Although it is fairly rare, Krabbe’s disease is a particularly devastating diagnosis. It is a genetic condition that destroys the protective coating (myelin) of nerve cells in the brain and throughout the nervous system, resulting in the loss of voluntary and involuntary function in the body. It is a fatal diagnosis which most commonly occurs in children and has no cure. Most cases are diagnosed in infancy and lead to death by the age of two. But SUNY is hoping to change that.
Nadav Weinstock, a fourth-year M.D./Ph.D. student at the University at Buffalo (UB), is conducting research on Krabbe’s disease.
“The only available treatment for Krabbe’s disease is hematopoietic stem cell transplantation [HSCT], which is effective only if delivered before symptoms manifest,” he said. “Unfortunately this provides a dilemma for clinicians, as there is an inconsistency between early indicators of disease and clinical manifestation of the disease. Secure pre-symptomatic diagnosis is necessary to maximize efficacy of HSCT, but also to avoid the serious complications and mortality that can arise from treating children unnecessarily with HSCT.”

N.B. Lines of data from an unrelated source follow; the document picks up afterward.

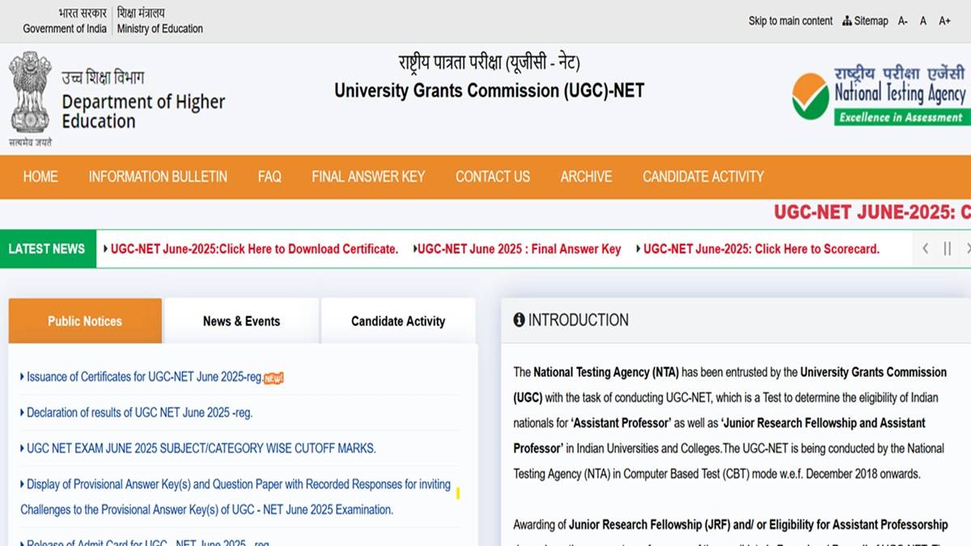Screen dimensions: 971x546
Task: Open FINAL ANSWER KEY in navigation bar
Action: coord(368,176)
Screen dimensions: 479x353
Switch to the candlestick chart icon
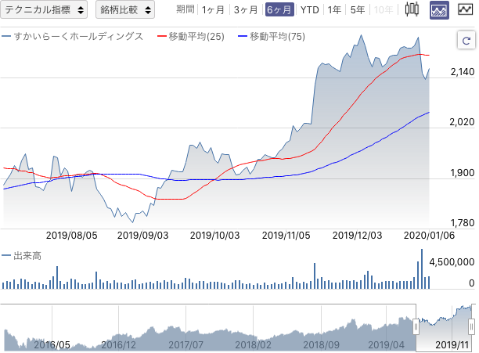point(412,9)
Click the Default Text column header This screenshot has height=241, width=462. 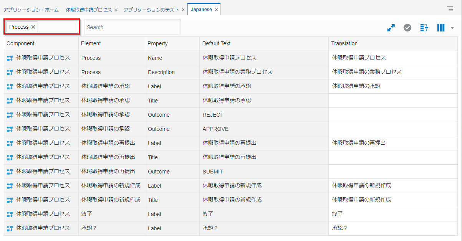tap(216, 43)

To get around this problem, Weinstock and his colleagues—which include his advisers Laura Feltri, professor of biochemistry at UB and the Hunter James Kelly Research Institute, and Lawrence Wrabetz, professor of neurology and biochemistry and director of the HJKRI—are investigating the concurrent use of positron emission tomography (PET) and magnetic resonance imaging (MRI) to accurately diagnose Krabbe’s disease and other similar diseases before symptoms appear. PET is a test that uses a special type of camera and a radioactive chemical tracer to study organs in the body.
“Combining these two imaging modalities should provide complementary data sets that have the potential to work synergistically in their ability to detect subtle changes in the development of Krabbe’s disease,” said Weinstock, who is using a mouse model to conduct the work. “By studying the biochemical and molecular processes of complex diseases, I hope to find interventions and treatments that can lessen the devastating burden on patient health and well-being.”

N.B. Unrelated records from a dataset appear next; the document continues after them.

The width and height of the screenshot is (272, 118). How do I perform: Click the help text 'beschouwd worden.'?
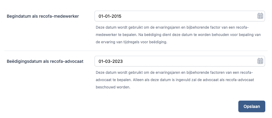113,87
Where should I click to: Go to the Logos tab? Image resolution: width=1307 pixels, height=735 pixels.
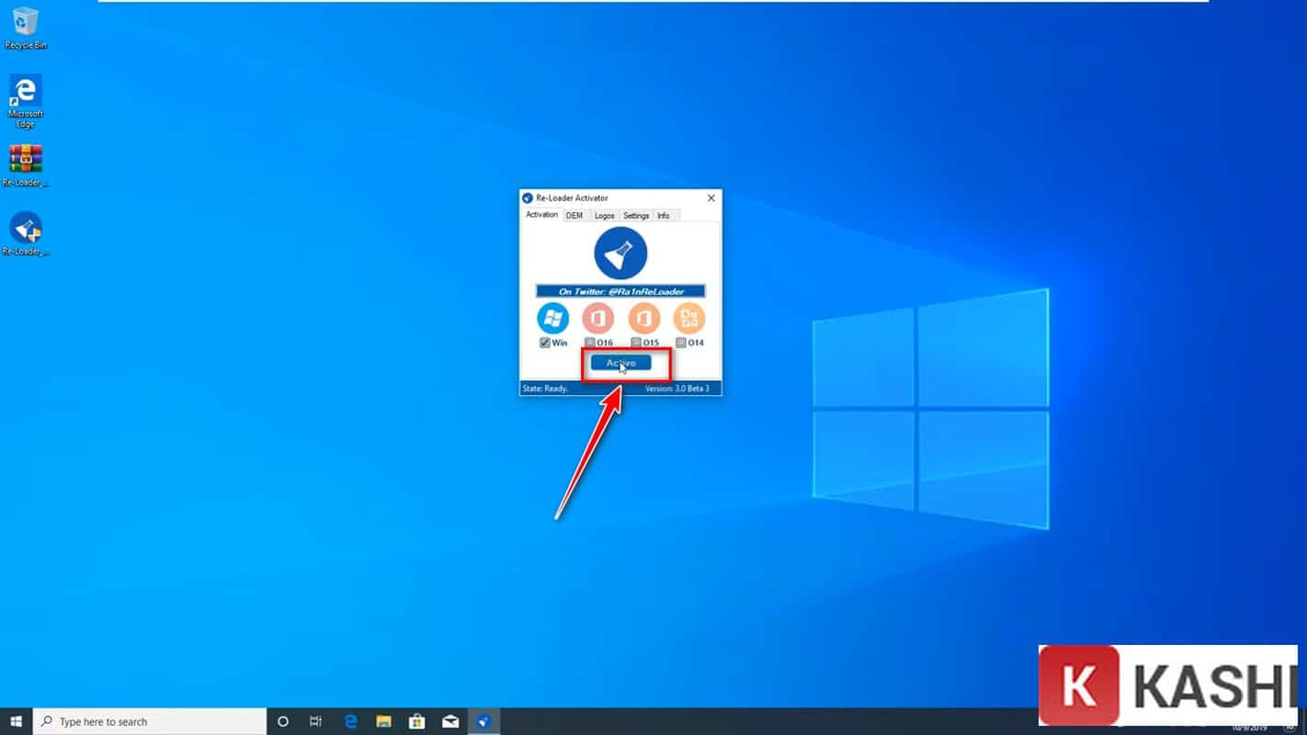(x=604, y=215)
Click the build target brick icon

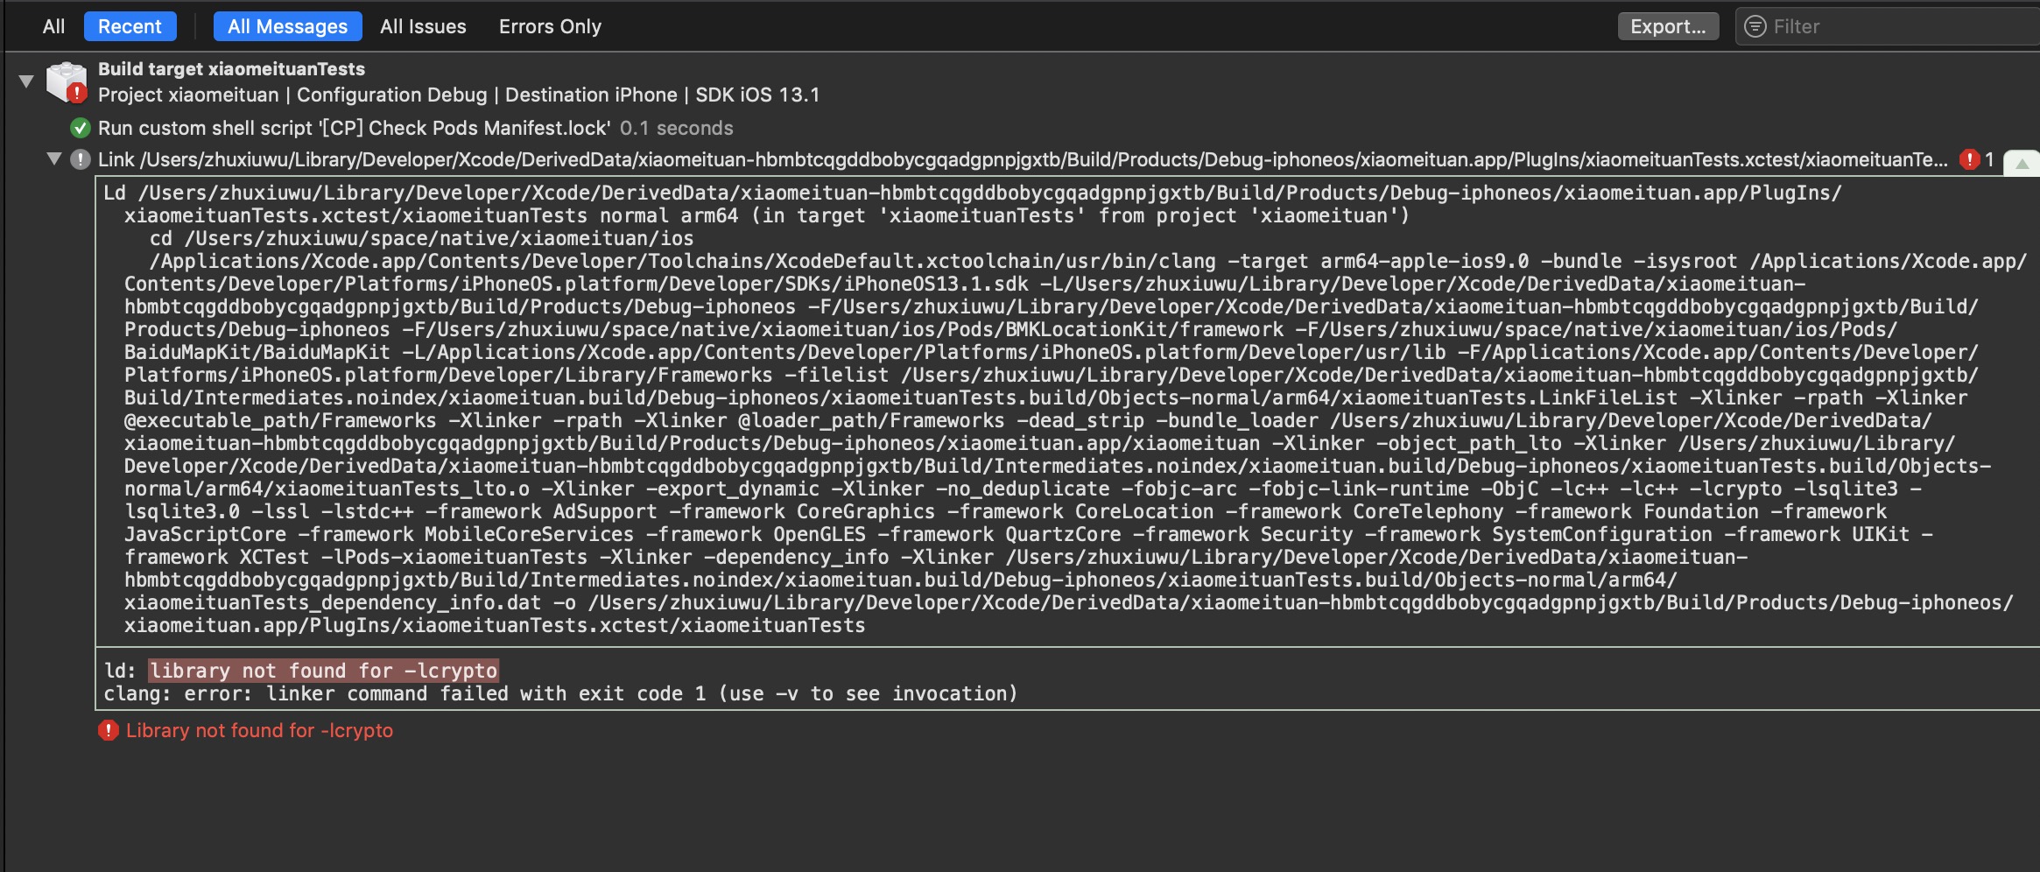61,81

Weinstock said that his dissertation project and ultimately his future career as a physician-scientist in the field of pediatric neurology depend on collaboration with researchers in other fields. “By meeting with expert physicists from various institutions as well as clinicians and biomedical researchers, I have begun to grasp the synergy that occurs when experts in different fields come together to work on an important scientific and medical question,” he said.

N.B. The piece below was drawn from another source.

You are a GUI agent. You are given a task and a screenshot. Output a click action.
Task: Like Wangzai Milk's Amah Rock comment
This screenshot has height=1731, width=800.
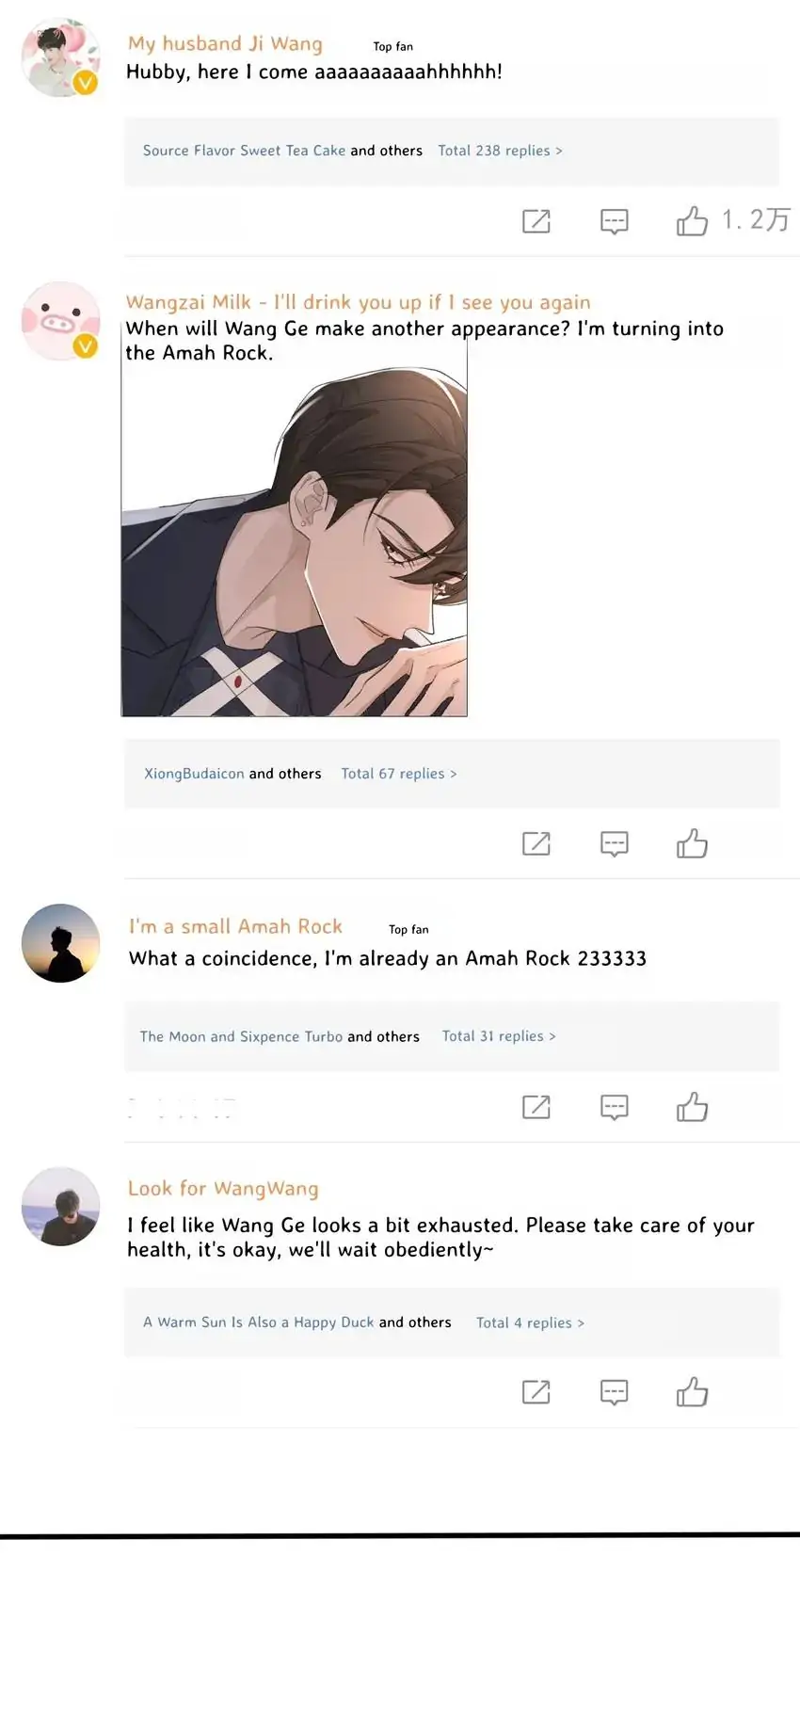coord(692,843)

The project represents a collaboration among Weinstock; Paul Vaska, professor of Biomedical Engineering at Stony Brook University and Brookhaven National Laboratory; Robert Zivadinov, professor of neurology and director of the Buffalo Neuroimaging Analysis Center at UB; and Randy Carter, professor of biostatistics and director of the Population Health Observatory at UB.
Along with the NYS Krabbe Consortium at the HJKRI, these efforts are part of a series of initiatives being developed to maximize the success of the Newborn Screening program for Krabbe Disease and make this deadly diagnosis a thing of the past.